* [WYMAGANIA ZADANIA] Czy przepiszesz fragment materiału od jego początku do wiersza zawierającego „The height and” włącznie, zastępując „Output” słowem „Return” i nie zmieniając niczego innego?

* [Zapisane wpisy danych]
______

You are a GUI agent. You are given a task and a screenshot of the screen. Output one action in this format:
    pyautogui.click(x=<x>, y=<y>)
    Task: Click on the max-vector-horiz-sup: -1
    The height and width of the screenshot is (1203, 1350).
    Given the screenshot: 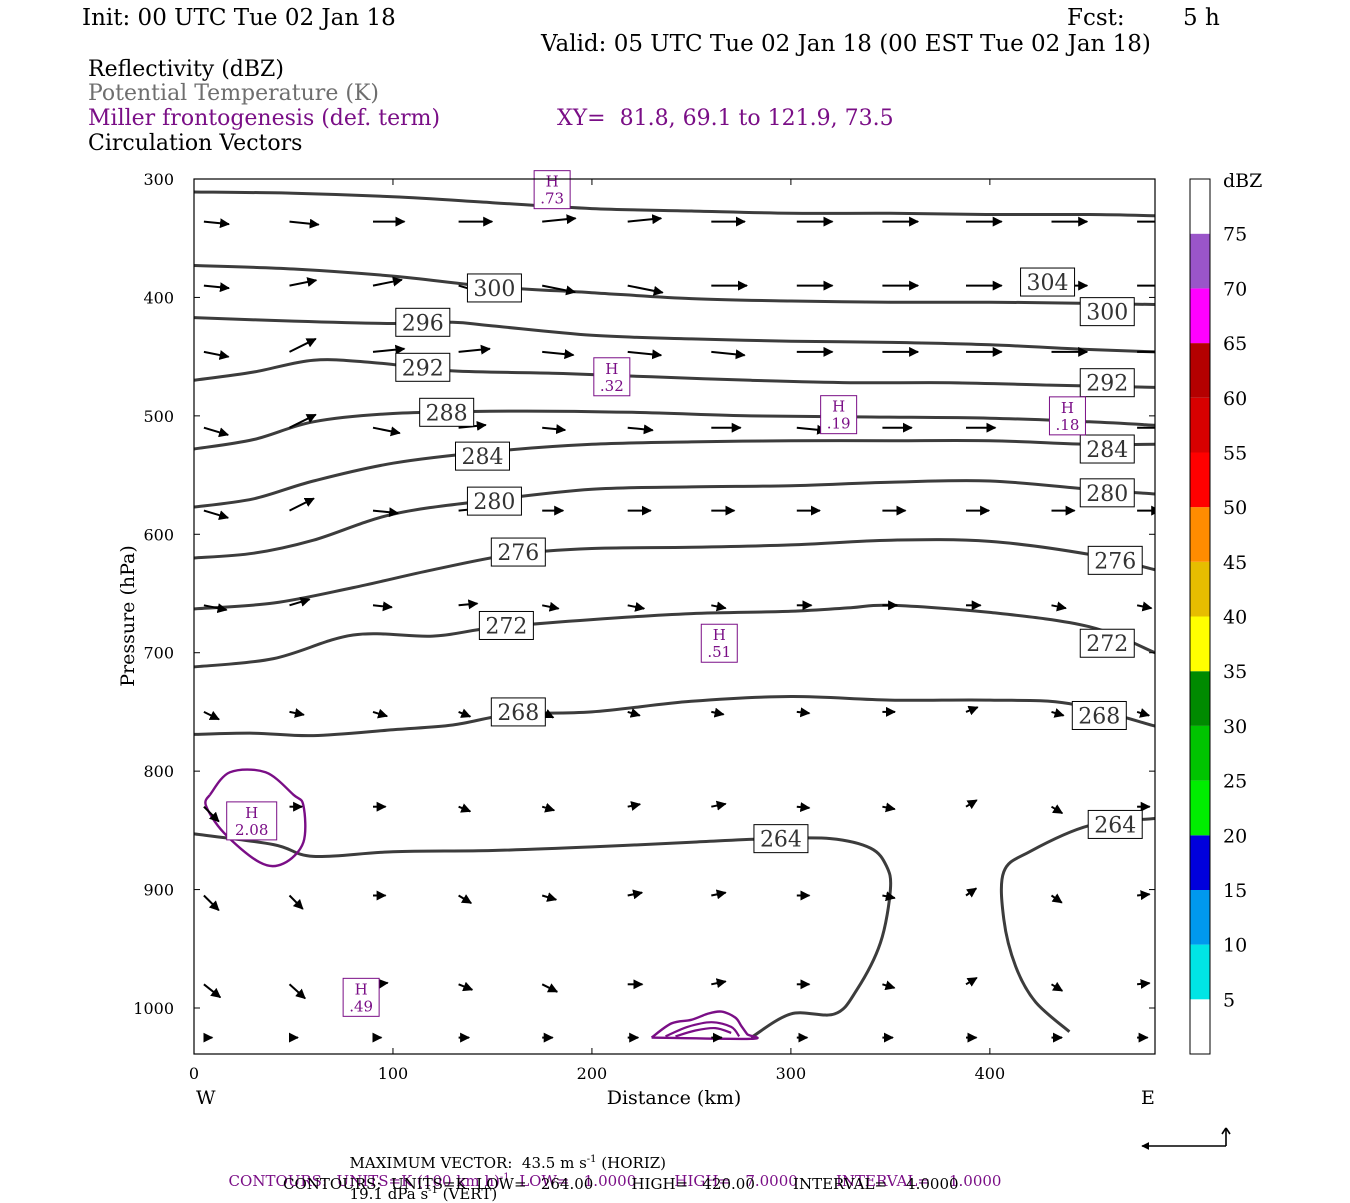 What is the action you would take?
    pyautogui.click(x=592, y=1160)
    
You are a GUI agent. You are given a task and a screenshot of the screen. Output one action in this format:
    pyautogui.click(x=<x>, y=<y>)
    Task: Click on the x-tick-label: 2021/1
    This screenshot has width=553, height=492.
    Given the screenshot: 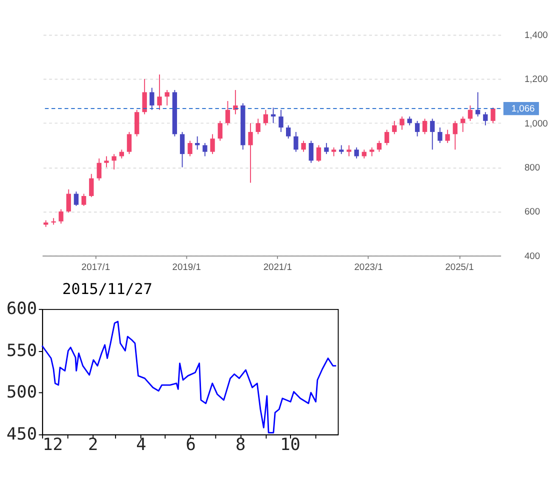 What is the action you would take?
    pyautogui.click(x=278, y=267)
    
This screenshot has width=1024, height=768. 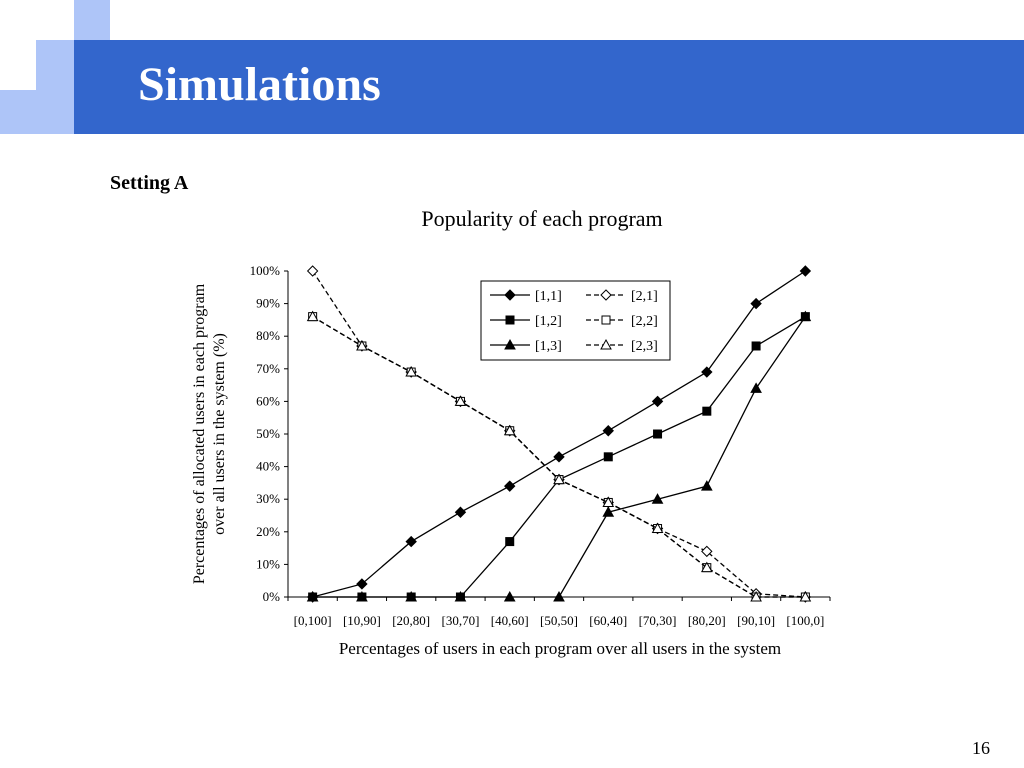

______

* [GOTOWE ROZWIĄZANIE]
You are a GUI agent. You are given a task and a screenshot of the screen. Return one action in this format:
    pyautogui.click(x=<x>, y=<y>)
    Task: Click on the max-vector-horiz-sup: -1
    The height and width of the screenshot is (1203, 1350).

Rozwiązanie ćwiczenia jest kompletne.